Looking back over her time in the job, she cites the two-year period following the onset of COVID-19 as one of the biggest challenges, and also achievements.
She and her staff worked without stopping, she says, to provide business, manufacturing, family and individual support to "people who who were desperate to find out how they could get help".
"They were the busiest couple of years that I can ever recall."
On the handling of health restrictions, the Labor MP agrees "there might have been some anguish" in the community.
"But the reality was, we had to do that based on the health advice until people were vaccinated."

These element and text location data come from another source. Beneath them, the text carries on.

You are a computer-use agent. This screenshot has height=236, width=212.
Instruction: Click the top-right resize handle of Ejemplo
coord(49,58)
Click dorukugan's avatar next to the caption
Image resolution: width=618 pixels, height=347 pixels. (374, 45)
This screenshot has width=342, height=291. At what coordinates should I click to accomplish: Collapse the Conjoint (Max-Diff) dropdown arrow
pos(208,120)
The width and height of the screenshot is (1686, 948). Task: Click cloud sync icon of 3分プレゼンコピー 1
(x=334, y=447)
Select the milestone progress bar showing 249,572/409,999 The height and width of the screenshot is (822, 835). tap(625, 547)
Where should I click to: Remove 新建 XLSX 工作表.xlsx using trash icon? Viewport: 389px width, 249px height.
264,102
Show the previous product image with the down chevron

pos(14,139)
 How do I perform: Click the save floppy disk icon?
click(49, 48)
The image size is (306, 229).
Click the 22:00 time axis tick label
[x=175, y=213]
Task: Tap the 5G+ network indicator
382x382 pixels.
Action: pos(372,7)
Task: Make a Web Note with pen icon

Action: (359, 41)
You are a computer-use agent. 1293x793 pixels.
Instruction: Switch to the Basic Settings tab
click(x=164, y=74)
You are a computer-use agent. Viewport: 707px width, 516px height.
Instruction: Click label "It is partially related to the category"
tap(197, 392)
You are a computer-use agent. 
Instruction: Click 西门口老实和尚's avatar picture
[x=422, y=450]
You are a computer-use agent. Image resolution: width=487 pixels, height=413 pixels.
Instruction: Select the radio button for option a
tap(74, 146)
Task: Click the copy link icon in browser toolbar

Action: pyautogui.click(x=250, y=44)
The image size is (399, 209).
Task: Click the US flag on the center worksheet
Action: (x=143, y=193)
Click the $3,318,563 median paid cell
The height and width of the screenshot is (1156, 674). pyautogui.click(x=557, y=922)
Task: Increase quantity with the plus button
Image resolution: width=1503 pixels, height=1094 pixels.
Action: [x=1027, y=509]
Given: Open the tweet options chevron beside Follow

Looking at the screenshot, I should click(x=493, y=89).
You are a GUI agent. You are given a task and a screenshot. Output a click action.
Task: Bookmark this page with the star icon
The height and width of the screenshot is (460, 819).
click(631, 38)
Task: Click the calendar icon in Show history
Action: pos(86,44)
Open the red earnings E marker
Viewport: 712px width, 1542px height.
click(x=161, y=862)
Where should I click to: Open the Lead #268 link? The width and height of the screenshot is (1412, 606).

"And once the federal government...finally, after much delay, ordered the vaccines, we got double dose vaccination in Bendigo west of 97 per cent and were able to open up."
There is a long list of election commitments - from $6 million to fund the development of an industrial site at Marong and $4.1 million to upgrade Camp Hill Primary School to a series of $50,000-$100,000 grants for community groups - to deliver if Ms Edwards is re-elected.
There are also "lots of great ideas" for future initiatives.
"If I win, my December calendar is already chockers with proposed meetings about a whole range of things," she says.
Given she attracted a first preference vote of 53.48 per cent in 2018, and has no serious challengers, those meetings are highly likely to go ahead.
Unlike her new dog's namesake, Ms Edwards looks set to continue her political career with a victory next Saturday.